Do in-sample distributional assumptions (e.g. normally distributed residuals) apply also to out-of-sample predictions? I appreciate that out-of-sample error is important (i.e. comparing how close a model's predictions are to leftout data) but are there any distributional assumptions about the out-of-sample predictions?
For instance, for the model:
\begin{equation}
Y = \alpha + \beta x + N(0, \sigma)
\end{equation}
the residuals are assumed normally-distributed with mean 0 and standard deviation $\sigma$.
If we predict new data from this model ($\hat{y}$) and compare it to some leftout data ($y_l$), should the residuals ($\hat{y} - y_{l}$) also be normally distributed?
 A: It is not necessary that the residuals be normally distributed in linear regression, if you are using the model for prediction.
For prediction, there are some assumptions that are important. If we wite the model as:
$ y =  X\beta + \epsilon$
where $X$ is the model matrix, the main assumptions needed for prediction are:

*

*that $X$ be of full rank


*that the association of  $y$ with $ X\beta$ is linear. When you are using the model to predict responses outside the range of the data on which the model was fitted this is very important, but it is also important for in-sample prediction and prediction of new data within existing bounds.

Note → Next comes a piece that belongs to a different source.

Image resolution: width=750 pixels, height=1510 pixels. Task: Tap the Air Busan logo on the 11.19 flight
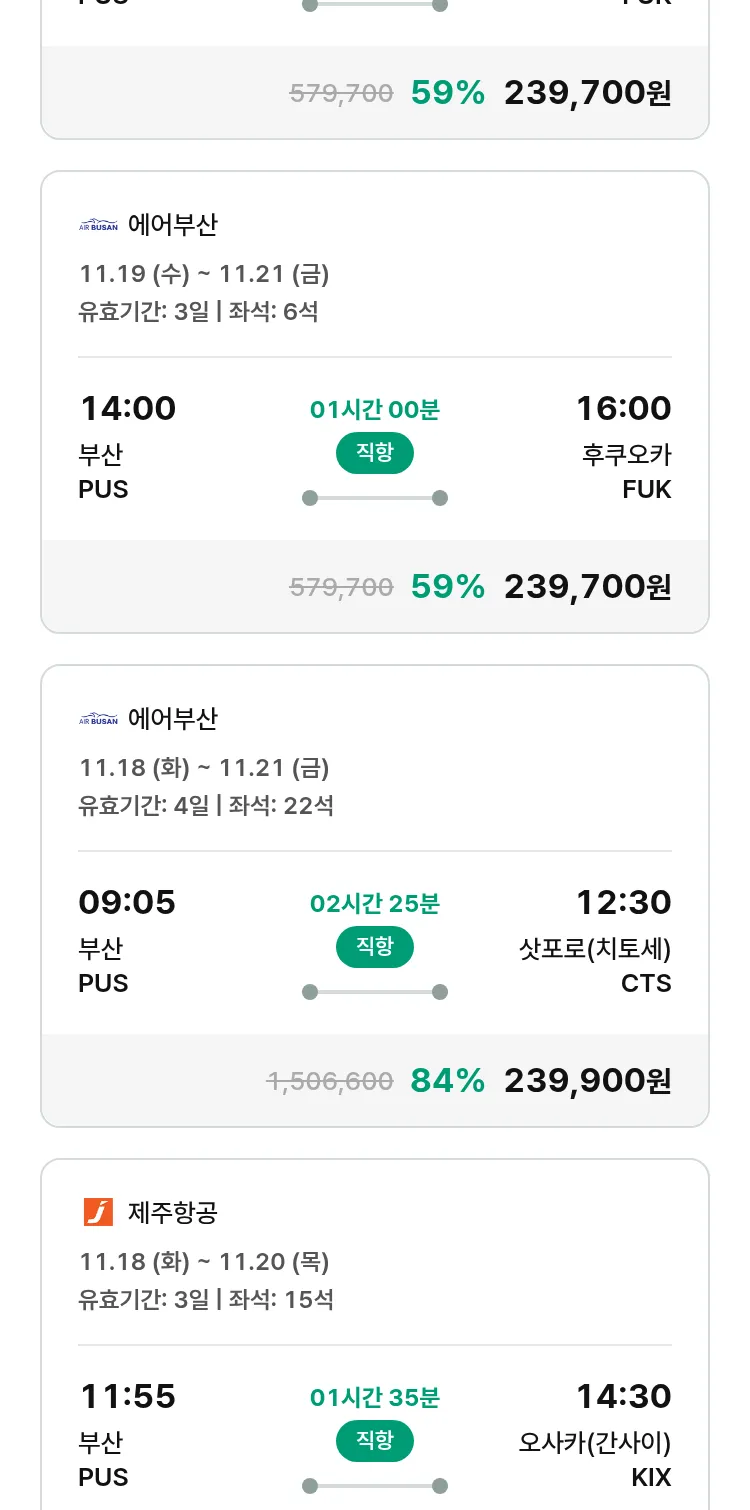tap(98, 225)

*the absence of outliers. This isn't really an assumption, but if you have extremely influential observations, they obviously have a large influence on the predictions too. If they are "wrong data" (ie an error in sampling or transciption resulting in, say, the height or weight of an animal being being negative or implausibly small/large) then we would be justified in removing them, but if they are not obviously "wrong", but perrhaps just extreme, then it is a good idea to look at the sensitivity of the predictions to the presence of these.